### What the task requires
Take the lines below between the one holding "Tap the text" and the one holding "Task: Open the @Julius_S_Malema profile link", inclusive, and copy them exactly. Add nothing.
......
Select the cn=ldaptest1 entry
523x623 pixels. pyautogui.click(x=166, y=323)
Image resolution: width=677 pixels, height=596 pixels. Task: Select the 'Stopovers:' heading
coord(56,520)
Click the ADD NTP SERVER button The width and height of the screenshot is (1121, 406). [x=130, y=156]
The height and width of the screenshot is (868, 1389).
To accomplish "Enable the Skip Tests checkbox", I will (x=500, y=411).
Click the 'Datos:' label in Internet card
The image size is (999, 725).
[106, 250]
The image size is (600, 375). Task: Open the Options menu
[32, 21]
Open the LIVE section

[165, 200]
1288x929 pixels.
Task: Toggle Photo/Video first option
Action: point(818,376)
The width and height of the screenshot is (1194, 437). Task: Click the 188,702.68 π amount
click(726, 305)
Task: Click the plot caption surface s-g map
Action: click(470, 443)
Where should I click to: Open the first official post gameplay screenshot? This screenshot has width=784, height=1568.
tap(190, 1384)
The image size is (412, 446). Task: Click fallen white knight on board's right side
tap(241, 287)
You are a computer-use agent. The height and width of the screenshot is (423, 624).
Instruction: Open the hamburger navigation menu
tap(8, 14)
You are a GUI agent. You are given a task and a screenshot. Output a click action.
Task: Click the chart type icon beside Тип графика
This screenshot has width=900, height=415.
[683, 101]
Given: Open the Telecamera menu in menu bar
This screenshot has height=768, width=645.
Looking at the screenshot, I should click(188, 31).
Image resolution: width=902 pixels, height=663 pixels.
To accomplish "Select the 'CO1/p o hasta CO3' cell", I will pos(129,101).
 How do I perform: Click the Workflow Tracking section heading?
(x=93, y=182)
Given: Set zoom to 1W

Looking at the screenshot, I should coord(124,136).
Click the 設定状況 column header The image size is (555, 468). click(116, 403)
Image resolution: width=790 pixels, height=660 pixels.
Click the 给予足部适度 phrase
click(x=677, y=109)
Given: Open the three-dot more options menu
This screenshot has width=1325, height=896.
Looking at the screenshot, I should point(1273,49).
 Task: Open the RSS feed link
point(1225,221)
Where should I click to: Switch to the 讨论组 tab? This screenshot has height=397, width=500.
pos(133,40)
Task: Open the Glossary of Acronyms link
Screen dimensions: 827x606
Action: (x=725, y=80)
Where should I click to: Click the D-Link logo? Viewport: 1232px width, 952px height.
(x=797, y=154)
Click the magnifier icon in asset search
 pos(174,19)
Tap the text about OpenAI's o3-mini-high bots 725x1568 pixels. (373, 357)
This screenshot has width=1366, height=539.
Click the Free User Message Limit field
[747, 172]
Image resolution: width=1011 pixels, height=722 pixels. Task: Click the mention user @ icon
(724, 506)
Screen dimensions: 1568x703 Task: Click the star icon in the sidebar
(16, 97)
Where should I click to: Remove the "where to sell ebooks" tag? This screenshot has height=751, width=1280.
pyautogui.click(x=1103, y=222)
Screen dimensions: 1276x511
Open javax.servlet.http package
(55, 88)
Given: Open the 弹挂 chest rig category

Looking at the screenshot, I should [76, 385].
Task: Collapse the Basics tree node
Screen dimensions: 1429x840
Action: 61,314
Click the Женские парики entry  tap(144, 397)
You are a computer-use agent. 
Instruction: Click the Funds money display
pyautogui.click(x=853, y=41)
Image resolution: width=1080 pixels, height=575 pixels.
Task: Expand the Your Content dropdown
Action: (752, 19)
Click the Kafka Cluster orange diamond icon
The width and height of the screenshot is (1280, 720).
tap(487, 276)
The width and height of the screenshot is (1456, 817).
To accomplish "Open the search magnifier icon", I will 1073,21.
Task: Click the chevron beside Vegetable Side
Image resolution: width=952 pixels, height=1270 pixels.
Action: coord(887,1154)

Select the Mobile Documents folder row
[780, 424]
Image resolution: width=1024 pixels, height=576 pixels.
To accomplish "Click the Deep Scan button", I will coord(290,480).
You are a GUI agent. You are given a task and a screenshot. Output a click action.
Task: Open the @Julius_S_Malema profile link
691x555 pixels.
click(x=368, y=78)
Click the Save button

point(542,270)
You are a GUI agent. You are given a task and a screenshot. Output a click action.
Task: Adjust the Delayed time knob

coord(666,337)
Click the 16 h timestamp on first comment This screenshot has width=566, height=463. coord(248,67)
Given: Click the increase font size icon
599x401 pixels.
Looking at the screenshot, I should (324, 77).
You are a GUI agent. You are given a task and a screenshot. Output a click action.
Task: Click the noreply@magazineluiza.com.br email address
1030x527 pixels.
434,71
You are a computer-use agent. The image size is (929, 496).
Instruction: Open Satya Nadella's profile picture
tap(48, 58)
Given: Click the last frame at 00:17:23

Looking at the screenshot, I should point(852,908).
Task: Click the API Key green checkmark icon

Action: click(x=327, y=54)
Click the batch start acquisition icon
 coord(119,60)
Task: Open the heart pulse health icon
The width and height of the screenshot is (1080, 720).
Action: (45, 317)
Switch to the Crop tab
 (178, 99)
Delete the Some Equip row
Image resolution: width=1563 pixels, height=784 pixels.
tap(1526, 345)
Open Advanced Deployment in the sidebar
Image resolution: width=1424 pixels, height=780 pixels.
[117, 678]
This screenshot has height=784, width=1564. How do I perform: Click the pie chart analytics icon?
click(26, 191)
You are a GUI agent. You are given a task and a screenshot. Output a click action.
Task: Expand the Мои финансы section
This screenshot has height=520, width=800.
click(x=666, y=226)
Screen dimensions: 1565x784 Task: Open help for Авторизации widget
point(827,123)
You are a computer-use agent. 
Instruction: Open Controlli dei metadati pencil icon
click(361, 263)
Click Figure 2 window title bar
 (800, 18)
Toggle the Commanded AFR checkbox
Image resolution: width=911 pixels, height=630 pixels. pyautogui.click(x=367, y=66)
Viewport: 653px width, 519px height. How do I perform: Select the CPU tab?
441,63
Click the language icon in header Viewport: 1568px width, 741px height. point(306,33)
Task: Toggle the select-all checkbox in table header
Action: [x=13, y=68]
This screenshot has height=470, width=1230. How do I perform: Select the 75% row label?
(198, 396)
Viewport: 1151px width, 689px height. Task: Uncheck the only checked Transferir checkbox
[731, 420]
......
### Response
Tap the text about OpenAI's o3-mini-high bots 725x1568 pixels. (373, 357)
This screenshot has width=1366, height=539.
Click the Free User Message Limit field
[747, 172]
Image resolution: width=1011 pixels, height=722 pixels. Task: Click the mention user @ icon
(724, 506)
Screen dimensions: 1568x703 Task: Click the star icon in the sidebar
(16, 97)
Where should I click to: Remove the "where to sell ebooks" tag? This screenshot has height=751, width=1280.
pyautogui.click(x=1103, y=222)
Screen dimensions: 1276x511
Open javax.servlet.http package
(55, 88)
Given: Open the 弹挂 chest rig category

Looking at the screenshot, I should [76, 385].
Task: Collapse the Basics tree node
Screen dimensions: 1429x840
Action: 61,314
Click the Женские парики entry  tap(144, 397)
You are a computer-use agent. 
Instruction: Click the Funds money display
pyautogui.click(x=853, y=41)
Image resolution: width=1080 pixels, height=575 pixels.
Task: Expand the Your Content dropdown
Action: (752, 19)
Click the Kafka Cluster orange diamond icon
The width and height of the screenshot is (1280, 720).
tap(487, 276)
The width and height of the screenshot is (1456, 817).
To accomplish "Open the search magnifier icon", I will 1073,21.
Task: Click the chevron beside Vegetable Side
Image resolution: width=952 pixels, height=1270 pixels.
Action: coord(887,1154)

Select the Mobile Documents folder row
[780, 424]
Image resolution: width=1024 pixels, height=576 pixels.
To accomplish "Click the Deep Scan button", I will coord(290,480).
You are a GUI agent. You are given a task and a screenshot. Output a click action.
Task: Open the @Julius_S_Malema profile link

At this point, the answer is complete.